Хендрик покачал головой:
– У меня для тебя письмо от Реджинальда Фишера. Помнишь такого? Ты завербовал его в Чикаго.
Он протянул мне письмо. Оно было длинное. Ближе к концу в нем были такие строки: «Если бы вы не пришли и не нашли меня, я предал бы Господа и наложил бы на себя руки, но теперь я счастлив: я больше не ошибка природы, я обрел семью».
– Ладно, Аризона была ошибкой. Но мы же не во всем ошибались. В войнах гибнут люди, но это ведь не означает, что участвовать в войнах не нужно. У тебя было пианино, Том. Ты на нем играл?
– Пять дней в неделю.
– На скольких инструментах ты теперь умеешь играть?
– Примерно на тридцати.
– Впечатляет.
– Не особенно. Большую часть из них больше никто не слушает. Попробуй сыграть Гершвина на лютне.
– Да уж. – Хендрик доел свою рыбу. И без тени улыбки уставился на меня: – Ты убийца, Том. Если бы не защита Общества, ты сейчас оказался бы в незавидном положении. Тебе без нас не обойтись. Но я вовсе не желаю, Том, чтобы ты оставался членом Общества лишь по необходимости… Я услышал тебя, я услышал. Да. Я никогда не забуду, сколько народу ты привел в Общество, и тем спас. Итак, отныне я буду внимательнее к твоим нуждам. Я собираюсь задействовать дополнительные ресурсы для поисков Мэрион. У нас появились новые люди. В Лондоне. В Нью-Йорке. Один человек в Шотландии. Другой в Вене. Я поручу им поиски. И разумеется, профинансирую их. Я буду к тебе прислушиваться. Буду всячески помогать тебе, Том. Я желаю тебе только добра. Я хочу, чтобы ты не только нашел Мэрион, но и обрел то будущее, к которому так стремишься…
В зал вошли четверо мужчин, и их сразу провели к столику. У одного из них было самое известное на Земле лицо. Это был Чарли Чаплин. Он остановился возле столика Лилиан Гиш и заговорил с ней; время от времени его спокойное лицо озаряла мимолетная нервная улыбка. Она мило смеялась. Мне довелось дышать одним воздухом с Шекспиром, а теперь я дышал одним воздухом с Чаплином. На что же мне жаловаться?
– Мы – невидимые нити истории, – словно прочитав мои мысли, произнес Хендрик.
Чаплин заметил, что мы на него смотрим, и приветственно приподнял невидимый котелок.
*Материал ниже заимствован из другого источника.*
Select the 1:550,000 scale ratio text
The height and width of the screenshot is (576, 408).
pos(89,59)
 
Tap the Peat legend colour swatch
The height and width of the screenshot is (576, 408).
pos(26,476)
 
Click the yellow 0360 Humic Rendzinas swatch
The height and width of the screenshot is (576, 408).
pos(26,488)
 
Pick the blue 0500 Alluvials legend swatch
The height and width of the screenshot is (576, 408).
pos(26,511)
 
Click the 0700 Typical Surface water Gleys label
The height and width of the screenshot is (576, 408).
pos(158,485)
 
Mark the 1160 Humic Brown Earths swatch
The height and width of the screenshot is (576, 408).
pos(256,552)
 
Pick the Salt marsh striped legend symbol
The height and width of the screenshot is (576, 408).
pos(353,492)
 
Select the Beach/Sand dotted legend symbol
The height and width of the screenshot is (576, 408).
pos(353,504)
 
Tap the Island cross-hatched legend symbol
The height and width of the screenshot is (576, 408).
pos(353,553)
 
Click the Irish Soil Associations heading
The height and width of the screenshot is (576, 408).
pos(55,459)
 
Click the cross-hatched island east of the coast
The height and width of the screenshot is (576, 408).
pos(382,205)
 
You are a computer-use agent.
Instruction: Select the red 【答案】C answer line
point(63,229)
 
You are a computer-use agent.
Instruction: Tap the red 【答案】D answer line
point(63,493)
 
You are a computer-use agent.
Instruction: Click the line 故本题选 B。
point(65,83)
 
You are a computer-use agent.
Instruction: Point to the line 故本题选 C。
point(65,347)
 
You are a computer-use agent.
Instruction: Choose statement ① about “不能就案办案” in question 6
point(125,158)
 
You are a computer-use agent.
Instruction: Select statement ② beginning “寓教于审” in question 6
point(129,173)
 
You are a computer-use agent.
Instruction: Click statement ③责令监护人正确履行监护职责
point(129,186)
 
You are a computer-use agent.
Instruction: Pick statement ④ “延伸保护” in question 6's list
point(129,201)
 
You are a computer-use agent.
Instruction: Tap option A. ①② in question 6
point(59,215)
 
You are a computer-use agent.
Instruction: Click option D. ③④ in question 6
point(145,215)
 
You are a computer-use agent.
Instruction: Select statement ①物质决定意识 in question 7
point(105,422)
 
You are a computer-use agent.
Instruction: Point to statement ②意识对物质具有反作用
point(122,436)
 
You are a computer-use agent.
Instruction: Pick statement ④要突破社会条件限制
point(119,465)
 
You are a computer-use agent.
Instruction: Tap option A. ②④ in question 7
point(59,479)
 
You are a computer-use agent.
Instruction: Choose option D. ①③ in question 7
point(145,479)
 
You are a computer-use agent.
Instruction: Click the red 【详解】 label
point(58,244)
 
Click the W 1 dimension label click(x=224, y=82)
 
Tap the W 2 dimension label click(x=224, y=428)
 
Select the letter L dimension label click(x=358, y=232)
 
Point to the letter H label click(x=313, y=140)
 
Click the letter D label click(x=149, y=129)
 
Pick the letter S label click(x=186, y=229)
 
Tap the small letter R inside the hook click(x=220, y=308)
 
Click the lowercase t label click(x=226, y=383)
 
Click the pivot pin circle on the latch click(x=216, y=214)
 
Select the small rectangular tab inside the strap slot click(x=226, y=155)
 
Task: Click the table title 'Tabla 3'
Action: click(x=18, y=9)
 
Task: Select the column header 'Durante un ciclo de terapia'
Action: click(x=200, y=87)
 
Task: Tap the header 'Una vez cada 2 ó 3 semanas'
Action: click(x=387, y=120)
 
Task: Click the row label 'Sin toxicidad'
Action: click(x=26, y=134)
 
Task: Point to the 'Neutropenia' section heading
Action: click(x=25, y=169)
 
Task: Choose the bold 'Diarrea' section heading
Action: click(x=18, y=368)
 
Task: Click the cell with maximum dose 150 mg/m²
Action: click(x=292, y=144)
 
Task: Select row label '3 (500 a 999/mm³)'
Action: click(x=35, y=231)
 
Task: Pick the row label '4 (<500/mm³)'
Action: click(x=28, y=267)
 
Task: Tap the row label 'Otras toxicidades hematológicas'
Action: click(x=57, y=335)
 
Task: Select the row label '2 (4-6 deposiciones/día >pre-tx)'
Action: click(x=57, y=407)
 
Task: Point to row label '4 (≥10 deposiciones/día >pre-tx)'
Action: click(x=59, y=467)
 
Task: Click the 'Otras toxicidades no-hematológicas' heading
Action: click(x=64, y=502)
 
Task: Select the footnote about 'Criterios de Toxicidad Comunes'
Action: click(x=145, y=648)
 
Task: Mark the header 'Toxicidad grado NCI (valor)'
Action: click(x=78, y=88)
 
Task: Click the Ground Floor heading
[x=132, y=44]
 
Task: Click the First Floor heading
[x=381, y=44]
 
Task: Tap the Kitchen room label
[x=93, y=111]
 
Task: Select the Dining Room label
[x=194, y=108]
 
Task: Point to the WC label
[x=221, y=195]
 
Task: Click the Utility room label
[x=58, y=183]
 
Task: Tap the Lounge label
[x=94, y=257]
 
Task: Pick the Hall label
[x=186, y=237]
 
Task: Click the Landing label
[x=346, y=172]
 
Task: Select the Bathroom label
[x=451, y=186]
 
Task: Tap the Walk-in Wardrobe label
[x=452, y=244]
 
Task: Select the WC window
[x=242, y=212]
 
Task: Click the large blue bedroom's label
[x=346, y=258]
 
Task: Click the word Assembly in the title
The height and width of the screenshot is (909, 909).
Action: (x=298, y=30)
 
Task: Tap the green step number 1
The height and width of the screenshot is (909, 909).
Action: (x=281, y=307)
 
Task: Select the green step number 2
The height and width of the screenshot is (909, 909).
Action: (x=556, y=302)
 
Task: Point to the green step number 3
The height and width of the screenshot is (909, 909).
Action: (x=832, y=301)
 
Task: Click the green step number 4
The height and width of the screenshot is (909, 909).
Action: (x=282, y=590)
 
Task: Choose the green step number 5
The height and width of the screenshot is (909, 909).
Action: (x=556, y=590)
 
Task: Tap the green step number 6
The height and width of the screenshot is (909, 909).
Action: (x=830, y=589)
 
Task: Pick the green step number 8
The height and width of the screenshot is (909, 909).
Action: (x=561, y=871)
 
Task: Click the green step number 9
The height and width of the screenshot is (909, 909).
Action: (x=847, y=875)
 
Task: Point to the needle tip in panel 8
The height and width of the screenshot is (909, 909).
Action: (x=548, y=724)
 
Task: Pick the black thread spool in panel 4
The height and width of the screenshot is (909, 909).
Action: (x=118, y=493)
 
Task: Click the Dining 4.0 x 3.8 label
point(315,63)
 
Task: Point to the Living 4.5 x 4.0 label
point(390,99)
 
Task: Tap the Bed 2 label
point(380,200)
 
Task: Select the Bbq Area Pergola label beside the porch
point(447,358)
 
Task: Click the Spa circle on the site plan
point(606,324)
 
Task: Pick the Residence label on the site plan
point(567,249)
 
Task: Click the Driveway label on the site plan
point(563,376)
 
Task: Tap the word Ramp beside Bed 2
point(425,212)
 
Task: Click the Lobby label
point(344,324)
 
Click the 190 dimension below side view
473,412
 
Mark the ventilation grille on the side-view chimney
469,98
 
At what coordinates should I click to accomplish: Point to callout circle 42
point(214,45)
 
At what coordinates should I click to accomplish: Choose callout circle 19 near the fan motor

– Вот видишь. Я же тебе говорил. Он обожает этот ресторан. Должно быть, из-за здешнего супа. Итак, чем ты хочешь заниматься в новой жизни?
Весь ресторан таращился на Чаплина, и я поймал себя на мысли: большего кошмара и представить себе нельзя. Затем я перевел глаза на пианиста: в белом смокинге, он, закрыв глаза, нота за нотой, такт за тактом, уносился куда-то в неведомую даль.
– Вот, – сказал я, мотнув головой в сторону пианиста. – Вот чем я хочу заниматься.